Objective: Starting at the item that contains "You are a computer-use agent. 104x108 pixels." and continuing through the last item, rewrite the items with "Where should I click to" changed to "Where do I click to" and everything else left as it is. Omit the pictures from your answer.

Extracted records:

↓↓↓

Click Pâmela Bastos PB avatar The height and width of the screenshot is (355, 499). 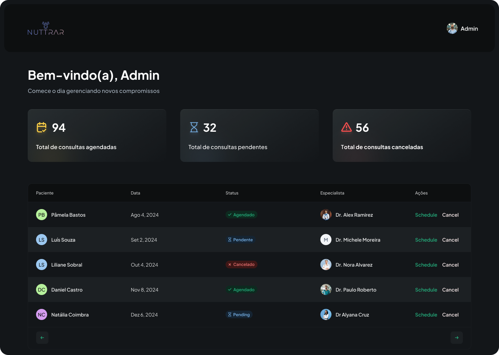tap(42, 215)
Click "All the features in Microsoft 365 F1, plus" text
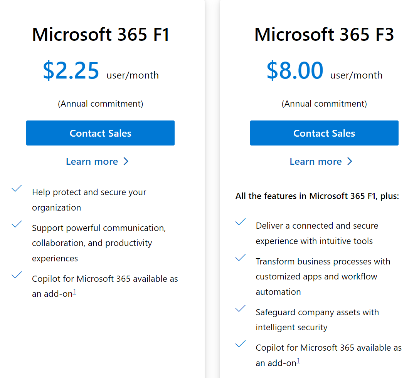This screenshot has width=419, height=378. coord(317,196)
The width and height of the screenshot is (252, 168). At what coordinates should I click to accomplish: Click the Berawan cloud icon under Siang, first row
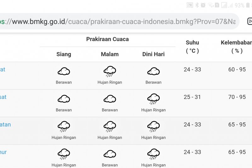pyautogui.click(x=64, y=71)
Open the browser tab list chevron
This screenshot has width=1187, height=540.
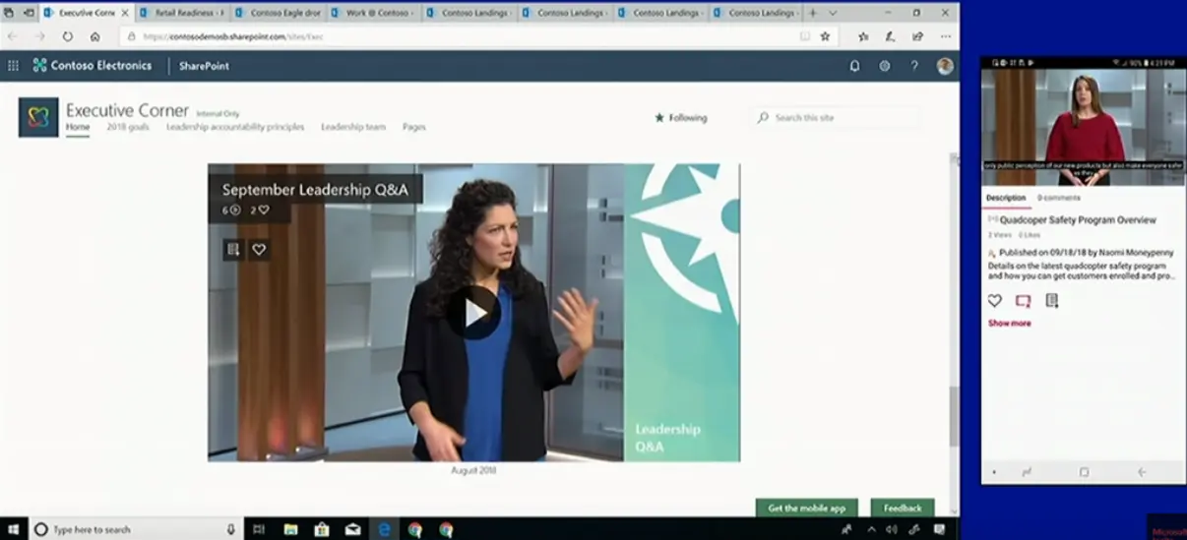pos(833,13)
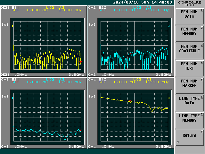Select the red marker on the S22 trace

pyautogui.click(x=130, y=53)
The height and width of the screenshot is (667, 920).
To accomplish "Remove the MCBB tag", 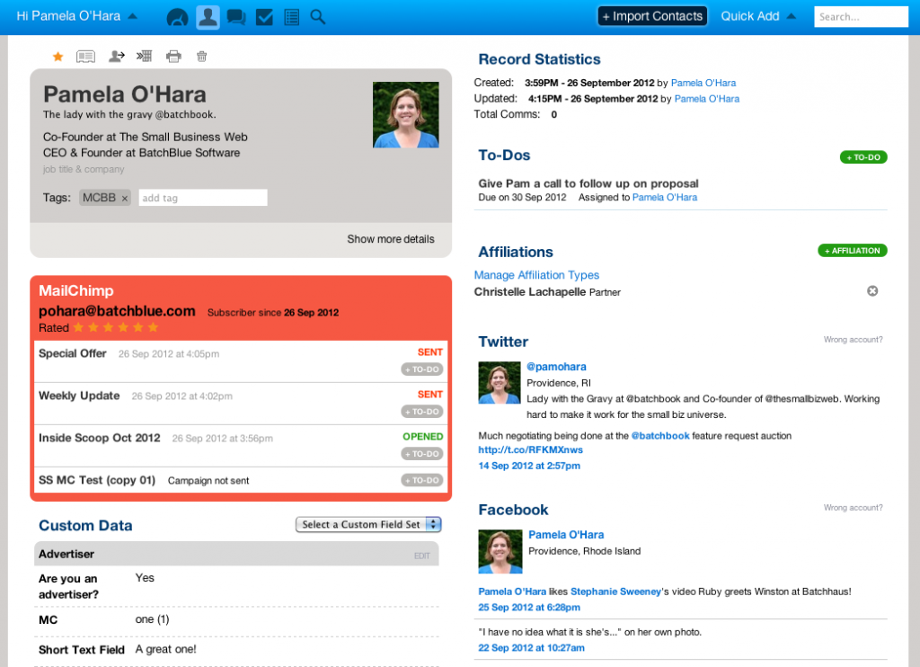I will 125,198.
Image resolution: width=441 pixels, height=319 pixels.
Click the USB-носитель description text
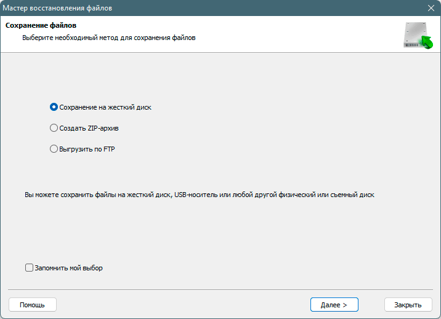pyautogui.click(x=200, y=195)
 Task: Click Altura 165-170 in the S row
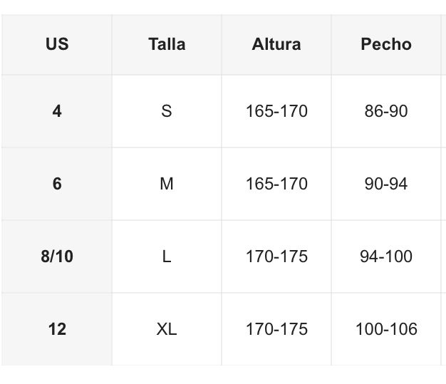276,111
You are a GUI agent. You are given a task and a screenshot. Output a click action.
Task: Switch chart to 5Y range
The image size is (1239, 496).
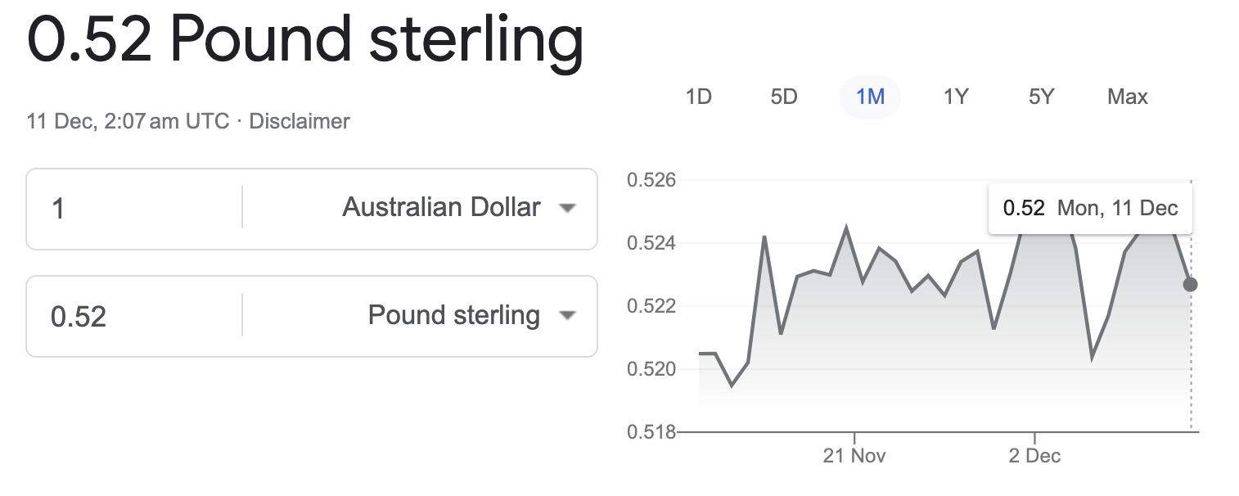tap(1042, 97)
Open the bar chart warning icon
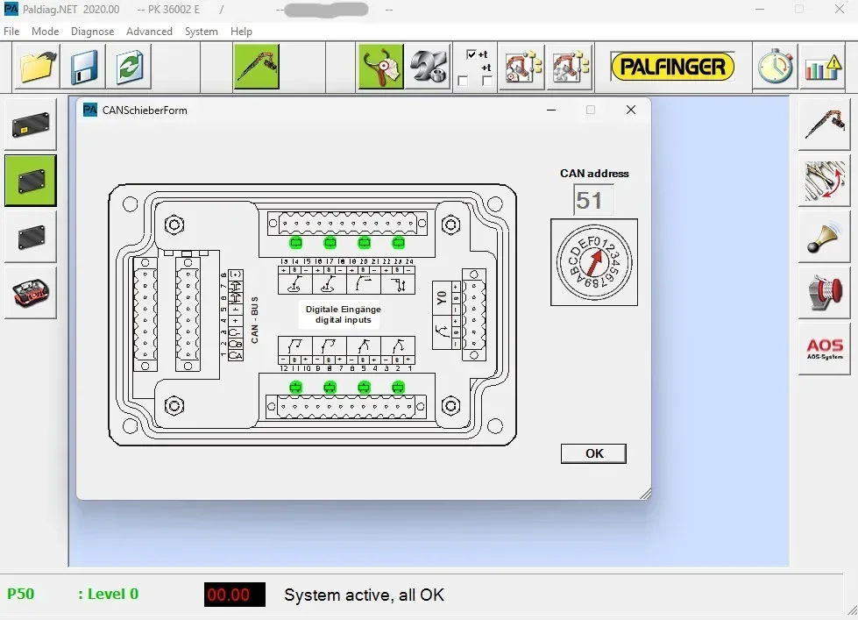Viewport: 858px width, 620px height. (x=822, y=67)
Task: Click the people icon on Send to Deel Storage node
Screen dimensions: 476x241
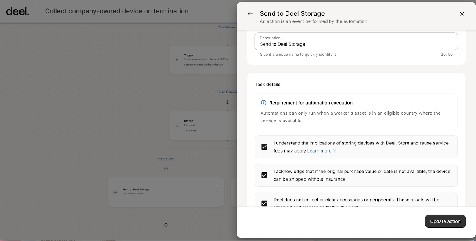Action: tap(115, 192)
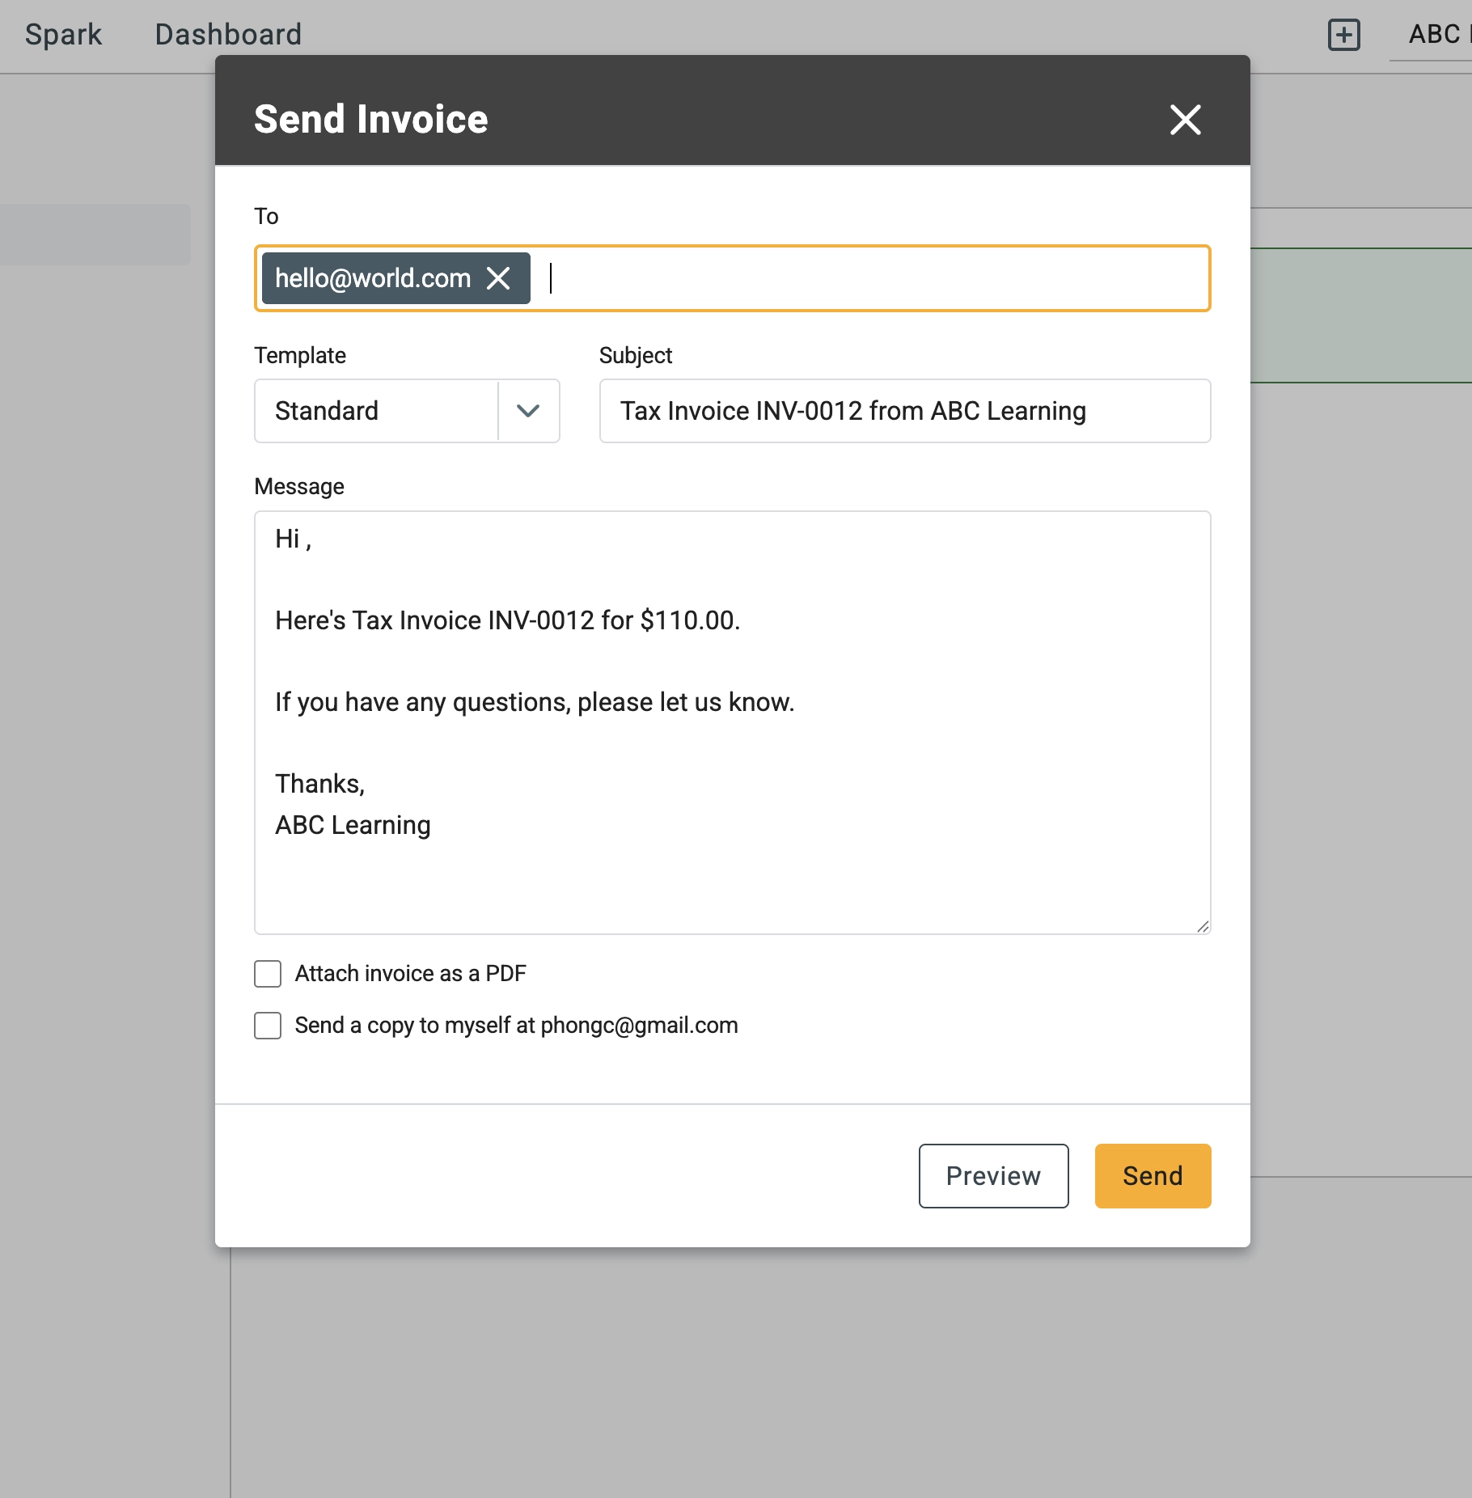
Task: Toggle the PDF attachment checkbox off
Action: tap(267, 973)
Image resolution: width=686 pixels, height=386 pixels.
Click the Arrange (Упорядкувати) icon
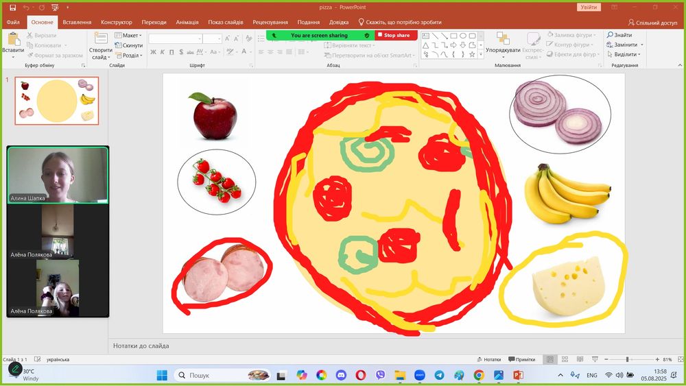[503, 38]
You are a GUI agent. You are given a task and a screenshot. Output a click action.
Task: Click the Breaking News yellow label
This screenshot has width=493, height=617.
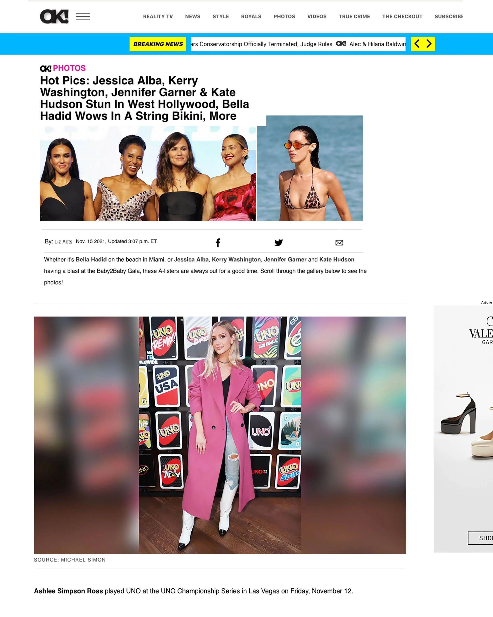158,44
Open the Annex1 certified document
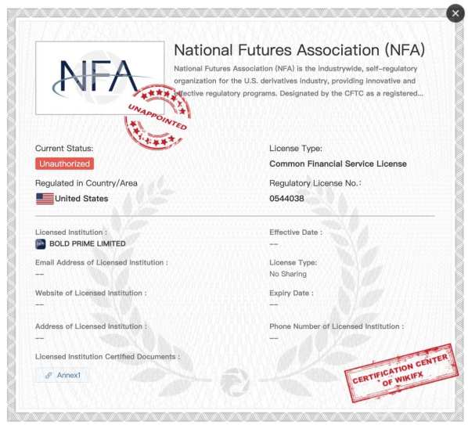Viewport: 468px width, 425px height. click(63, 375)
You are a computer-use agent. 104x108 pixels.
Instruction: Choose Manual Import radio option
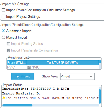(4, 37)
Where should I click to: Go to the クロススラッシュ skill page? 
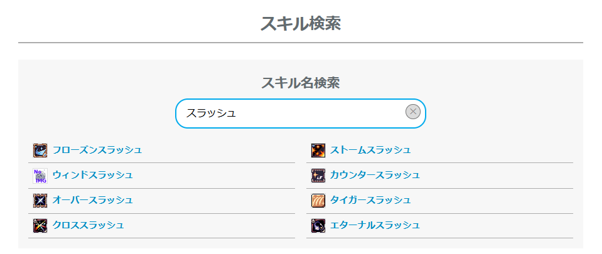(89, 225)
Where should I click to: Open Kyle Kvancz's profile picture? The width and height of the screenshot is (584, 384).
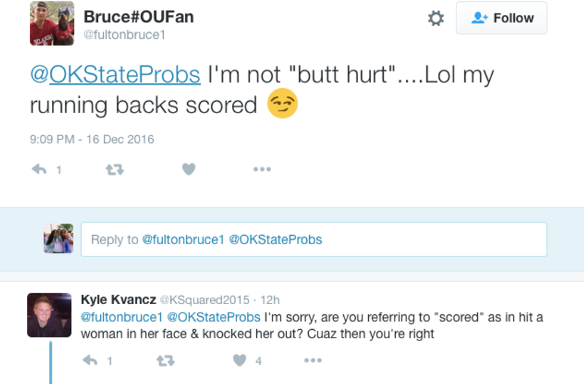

↑↑↑

The completed task:
You are a computer-use agent. 104x108 pixels.
Instruction: Choose Manual Import radio option
(4, 37)
Where do I click to: Go to the クロススラッシュ skill page? 
(89, 225)
Where do I click to: Open Kyle Kvancz's profile picture? The width and height of the screenshot is (584, 384).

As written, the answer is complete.